For the first weeks I was in Kenya, my father was with me. We’d gone on safari at the base of Mt. Kilimanjaro and bought jewelry in the market. We’d eaten well on the island of Lamu and walked in the museum that was the home of writer Karen Blixen. We were typical tourists. But we’d had the benefit of being hosted by a cousin who’d lived there for years and spoke Swahili. She’d taught us to speak enough Swahili to get a cab, order a drink, and, oddly, negotiate an engine repair. We became more confident and had ventured out frequently together. Eventually, he returned to Canada and I stayed on.
Some women of 19 who travel internationally are quite street smart and worldly. I was neither. I assumed everyone was kind and for the most part I was proven correct. But there was one time that surprised me.
It was on the streets of Nairobi, as I walked alone, that a man leapt towards me.

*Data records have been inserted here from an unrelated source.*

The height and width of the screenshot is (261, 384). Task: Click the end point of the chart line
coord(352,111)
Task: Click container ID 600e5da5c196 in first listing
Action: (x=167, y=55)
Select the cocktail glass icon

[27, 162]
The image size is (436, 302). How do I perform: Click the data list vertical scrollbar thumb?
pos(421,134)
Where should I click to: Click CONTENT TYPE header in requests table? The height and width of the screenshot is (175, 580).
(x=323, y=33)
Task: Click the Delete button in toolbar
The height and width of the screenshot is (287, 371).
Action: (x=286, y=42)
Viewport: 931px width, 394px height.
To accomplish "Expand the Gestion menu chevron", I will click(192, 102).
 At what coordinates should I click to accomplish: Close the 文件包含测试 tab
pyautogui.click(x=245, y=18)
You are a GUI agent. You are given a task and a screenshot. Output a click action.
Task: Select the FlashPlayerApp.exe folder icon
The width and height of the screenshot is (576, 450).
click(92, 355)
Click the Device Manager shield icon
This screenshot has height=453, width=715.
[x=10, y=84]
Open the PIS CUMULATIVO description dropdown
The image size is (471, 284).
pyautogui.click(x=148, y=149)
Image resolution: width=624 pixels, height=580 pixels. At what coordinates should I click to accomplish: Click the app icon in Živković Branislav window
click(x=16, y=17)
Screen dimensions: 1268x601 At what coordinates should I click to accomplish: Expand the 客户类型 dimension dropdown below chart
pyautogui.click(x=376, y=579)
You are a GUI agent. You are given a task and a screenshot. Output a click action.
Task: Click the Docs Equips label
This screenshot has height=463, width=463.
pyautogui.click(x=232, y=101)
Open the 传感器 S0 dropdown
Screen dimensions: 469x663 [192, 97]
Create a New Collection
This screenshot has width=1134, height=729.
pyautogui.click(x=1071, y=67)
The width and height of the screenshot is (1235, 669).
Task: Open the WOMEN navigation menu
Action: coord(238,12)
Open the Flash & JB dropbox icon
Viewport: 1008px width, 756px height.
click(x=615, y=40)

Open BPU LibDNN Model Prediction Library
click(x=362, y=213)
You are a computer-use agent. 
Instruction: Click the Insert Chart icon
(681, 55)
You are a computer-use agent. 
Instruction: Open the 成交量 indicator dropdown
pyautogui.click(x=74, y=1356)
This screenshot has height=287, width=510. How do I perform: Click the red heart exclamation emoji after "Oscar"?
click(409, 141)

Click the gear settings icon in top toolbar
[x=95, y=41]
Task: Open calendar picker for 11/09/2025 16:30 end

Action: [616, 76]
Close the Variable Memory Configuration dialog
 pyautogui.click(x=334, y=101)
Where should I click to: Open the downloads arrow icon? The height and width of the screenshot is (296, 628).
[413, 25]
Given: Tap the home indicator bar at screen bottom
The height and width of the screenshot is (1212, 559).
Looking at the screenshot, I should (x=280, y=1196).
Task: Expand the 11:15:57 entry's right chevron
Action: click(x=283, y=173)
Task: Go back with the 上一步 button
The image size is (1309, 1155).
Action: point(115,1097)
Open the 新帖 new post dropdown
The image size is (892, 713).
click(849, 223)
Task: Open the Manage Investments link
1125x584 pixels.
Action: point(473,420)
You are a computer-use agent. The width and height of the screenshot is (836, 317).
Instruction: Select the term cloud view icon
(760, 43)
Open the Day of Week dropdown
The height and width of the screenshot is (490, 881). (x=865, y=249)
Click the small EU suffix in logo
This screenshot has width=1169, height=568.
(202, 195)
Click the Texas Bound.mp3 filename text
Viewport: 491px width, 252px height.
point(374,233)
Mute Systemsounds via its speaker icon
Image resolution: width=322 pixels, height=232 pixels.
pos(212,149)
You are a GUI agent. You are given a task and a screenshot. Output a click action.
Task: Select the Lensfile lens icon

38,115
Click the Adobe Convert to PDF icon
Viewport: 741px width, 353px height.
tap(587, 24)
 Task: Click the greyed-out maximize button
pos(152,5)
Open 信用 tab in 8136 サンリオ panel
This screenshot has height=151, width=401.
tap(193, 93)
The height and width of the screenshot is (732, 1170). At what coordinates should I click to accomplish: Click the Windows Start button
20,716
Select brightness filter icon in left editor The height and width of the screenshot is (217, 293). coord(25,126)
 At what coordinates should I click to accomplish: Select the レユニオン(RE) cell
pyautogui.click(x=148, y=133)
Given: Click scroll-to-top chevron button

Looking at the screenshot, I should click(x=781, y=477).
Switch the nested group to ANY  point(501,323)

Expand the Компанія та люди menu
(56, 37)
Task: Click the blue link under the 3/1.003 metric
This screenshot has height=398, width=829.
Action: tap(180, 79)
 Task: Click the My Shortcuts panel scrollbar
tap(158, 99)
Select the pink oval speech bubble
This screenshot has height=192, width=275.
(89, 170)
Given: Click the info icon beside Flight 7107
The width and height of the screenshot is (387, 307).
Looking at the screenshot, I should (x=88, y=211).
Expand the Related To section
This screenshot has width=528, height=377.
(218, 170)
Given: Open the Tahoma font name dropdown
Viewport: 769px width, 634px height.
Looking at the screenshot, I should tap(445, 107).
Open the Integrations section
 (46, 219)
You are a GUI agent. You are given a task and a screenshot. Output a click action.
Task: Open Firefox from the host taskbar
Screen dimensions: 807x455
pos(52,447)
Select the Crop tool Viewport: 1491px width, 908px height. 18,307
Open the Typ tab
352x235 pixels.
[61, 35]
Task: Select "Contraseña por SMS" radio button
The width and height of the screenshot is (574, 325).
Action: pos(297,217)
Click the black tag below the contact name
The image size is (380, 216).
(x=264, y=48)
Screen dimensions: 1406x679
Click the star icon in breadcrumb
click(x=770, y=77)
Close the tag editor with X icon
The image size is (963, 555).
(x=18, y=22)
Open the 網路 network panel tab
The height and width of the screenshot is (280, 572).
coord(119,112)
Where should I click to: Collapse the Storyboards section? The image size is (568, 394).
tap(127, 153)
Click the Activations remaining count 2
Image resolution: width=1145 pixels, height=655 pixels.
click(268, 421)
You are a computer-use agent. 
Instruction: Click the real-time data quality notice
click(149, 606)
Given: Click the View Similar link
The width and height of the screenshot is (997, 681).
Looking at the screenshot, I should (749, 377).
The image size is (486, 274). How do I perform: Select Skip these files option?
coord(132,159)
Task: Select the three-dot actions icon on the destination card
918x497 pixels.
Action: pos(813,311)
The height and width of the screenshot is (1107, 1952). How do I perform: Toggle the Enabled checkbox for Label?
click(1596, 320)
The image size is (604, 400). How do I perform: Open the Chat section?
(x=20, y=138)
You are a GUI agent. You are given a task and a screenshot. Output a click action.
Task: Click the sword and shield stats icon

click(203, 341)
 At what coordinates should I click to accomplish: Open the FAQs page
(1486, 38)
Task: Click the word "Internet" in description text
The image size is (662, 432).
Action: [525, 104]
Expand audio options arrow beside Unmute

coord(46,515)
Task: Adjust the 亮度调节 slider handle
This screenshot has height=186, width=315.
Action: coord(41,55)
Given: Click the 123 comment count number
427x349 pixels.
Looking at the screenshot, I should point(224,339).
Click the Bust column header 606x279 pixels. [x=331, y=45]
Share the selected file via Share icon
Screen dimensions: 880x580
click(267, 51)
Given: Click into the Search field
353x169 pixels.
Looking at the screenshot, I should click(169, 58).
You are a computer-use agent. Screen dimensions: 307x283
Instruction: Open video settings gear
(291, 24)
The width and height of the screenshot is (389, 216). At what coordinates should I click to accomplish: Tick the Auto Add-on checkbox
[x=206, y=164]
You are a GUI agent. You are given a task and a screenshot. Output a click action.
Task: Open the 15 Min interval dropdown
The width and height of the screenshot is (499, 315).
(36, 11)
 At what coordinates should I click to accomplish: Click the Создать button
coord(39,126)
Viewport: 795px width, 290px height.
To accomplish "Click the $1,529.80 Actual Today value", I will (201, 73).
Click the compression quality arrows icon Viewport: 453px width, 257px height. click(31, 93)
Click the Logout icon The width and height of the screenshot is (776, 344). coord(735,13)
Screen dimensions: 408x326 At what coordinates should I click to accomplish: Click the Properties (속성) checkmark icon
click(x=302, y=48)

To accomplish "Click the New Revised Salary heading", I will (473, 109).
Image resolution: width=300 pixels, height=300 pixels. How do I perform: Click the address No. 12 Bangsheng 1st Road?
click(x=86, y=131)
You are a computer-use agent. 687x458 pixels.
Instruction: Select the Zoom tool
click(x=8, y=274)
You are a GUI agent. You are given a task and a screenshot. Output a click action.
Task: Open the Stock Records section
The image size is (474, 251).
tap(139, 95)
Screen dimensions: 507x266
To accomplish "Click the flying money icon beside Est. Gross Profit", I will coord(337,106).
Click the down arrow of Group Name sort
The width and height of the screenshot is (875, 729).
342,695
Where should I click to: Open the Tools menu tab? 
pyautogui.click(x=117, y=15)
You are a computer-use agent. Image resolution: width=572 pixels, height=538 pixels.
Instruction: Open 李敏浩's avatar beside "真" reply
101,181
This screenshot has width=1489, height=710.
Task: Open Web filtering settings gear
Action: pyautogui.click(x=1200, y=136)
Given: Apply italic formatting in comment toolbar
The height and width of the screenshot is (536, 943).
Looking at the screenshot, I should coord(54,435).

Before I knew what was happening I was seated on an upside down crate on the sidewalk and my shoes were off. The small man leaned towards me and held my eyes as he waved his hand over the stack of daily newspapers that lay near the crate. “Sell papers,” he whispered. As he disappeared into the crowd he looked over his shoulder and smiled. I pointlessly called out to him, “What do newspapers cost?” but he was long gone and I was barefoot.
After more than an hour, I still had no plan and the realization that I’d been robbed was setting in. I began to panic. I was a long walk from my cousin’s house and the tropical weather made the pavement too hot to step on. I was alone on a street corner in central Nairobi. And I was barefoot. My tender feet always wore shoes. Shoes protected me from the heat of the street and from the city’s filth. I could not walk a metre barefoot.
I could not imagine how I would get home or get another pair of shoes or even how I would explain having been robbed of shoes that I wore.
Then, as suddenly as he’d disappeared, he reappeared. “No more flap, flap” he explained as he slipped my newly soled shoes onto my feet. “You sell any paper?” “No,” I regretted having to admit, “I was too barefoot.”